Instructions to follow - Identify every line below that contains the string "target", treating uppercase and lowercase as different, and copy each of those lines.

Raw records

►

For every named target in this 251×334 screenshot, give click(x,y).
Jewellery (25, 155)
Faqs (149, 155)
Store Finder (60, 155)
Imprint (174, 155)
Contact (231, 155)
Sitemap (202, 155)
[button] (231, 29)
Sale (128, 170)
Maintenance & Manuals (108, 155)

◄
►

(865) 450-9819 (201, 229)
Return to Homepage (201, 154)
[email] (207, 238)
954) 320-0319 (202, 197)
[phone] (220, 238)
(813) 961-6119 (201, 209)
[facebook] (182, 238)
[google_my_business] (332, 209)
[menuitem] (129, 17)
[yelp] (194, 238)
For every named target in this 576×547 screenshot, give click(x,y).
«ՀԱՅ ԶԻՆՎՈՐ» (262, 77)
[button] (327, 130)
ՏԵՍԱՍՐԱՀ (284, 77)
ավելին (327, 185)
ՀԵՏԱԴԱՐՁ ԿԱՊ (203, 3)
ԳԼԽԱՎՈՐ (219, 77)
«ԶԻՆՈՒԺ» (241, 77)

◄

Response to this exercise -
For every named target in this 251×334 screenshot, give click(x,y).
For every named target in this 576×547 screenshot, give click(x,y).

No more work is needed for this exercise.